Crude for delivery in the United States in April has already fallen by nearly a dollar as well, and Brent crude for delivery in oil has fallen by even more in London, showing that oil prices are dropping across the world based on consumer confidence.
Oil companies can at least look at the good news from the International Energy Agency, which issued a report that stated oil demand in 2010 is expected to be higher than previous estimates stated. The reason for this increase is the growth of the demand for oil in developing countries. The oil demand for the world in 2010 is expected to be about 86.57 million barrels per day. This means that a fall of one dollar on one day of investing can result in $86.57 million less being made by companies, which is not good for the economy.

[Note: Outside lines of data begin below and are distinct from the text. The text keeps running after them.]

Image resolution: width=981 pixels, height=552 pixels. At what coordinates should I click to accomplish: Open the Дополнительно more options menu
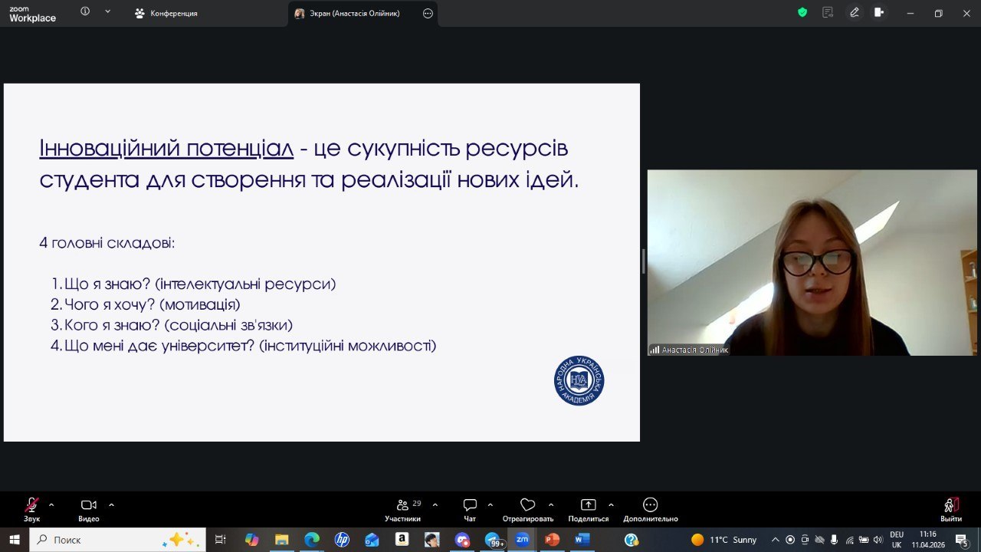(650, 505)
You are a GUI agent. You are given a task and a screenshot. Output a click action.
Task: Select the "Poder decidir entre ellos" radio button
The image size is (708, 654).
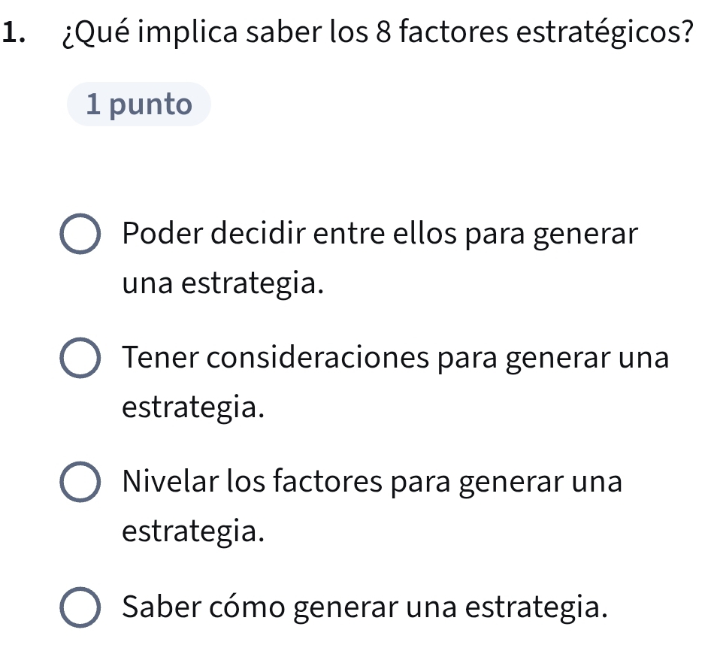(79, 236)
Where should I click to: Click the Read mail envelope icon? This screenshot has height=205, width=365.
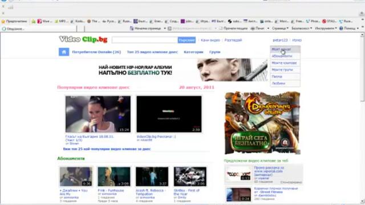[221, 28]
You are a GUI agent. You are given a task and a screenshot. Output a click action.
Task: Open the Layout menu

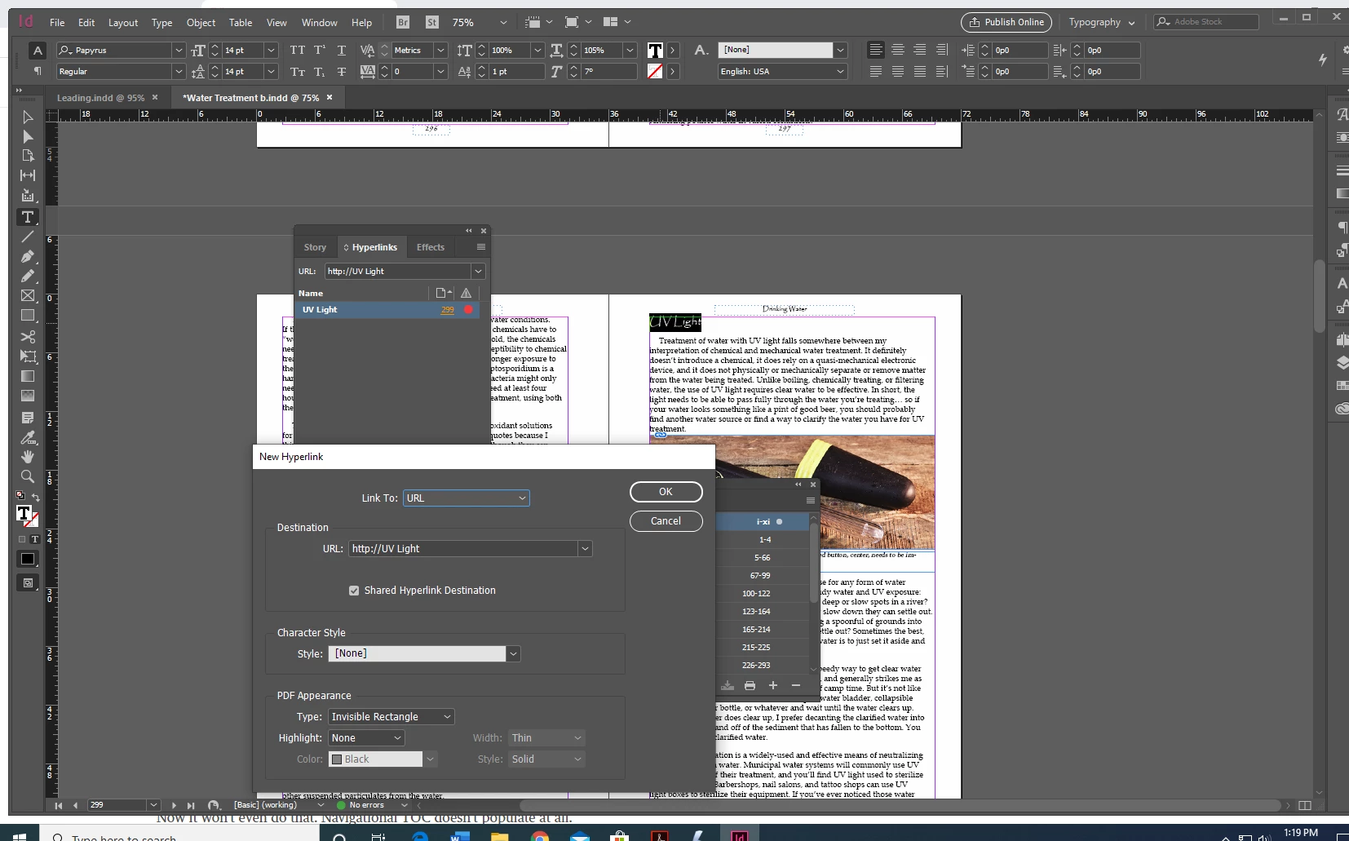point(123,23)
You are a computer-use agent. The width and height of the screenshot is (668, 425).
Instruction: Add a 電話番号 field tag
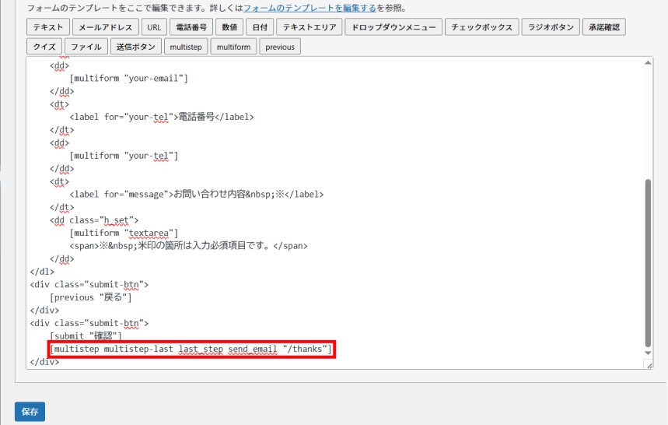click(191, 27)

As the summer season approaches, it is expected that oil prices will increase as demand for gas increases when families around the world begin going on summer vacations, especially in the United States which is the world’s largest consumer of oil.
Oil prices have a big effect on our economy. The lower the prices are the better it is for the consumer because they can save more money for spending elsewhere. However, when consumers are worried about the economy, they can cut back on spending and that hurts oil prices. It is a double-edged sword, when oil prices fall; it can make investors nervous but save consumers money. When oil prices go up, it can make investors happy but cost consumers more.
What is certain is that oil consumption should rise in the coming months, eliminating any losses experienced in the price of crude over the first part of the year.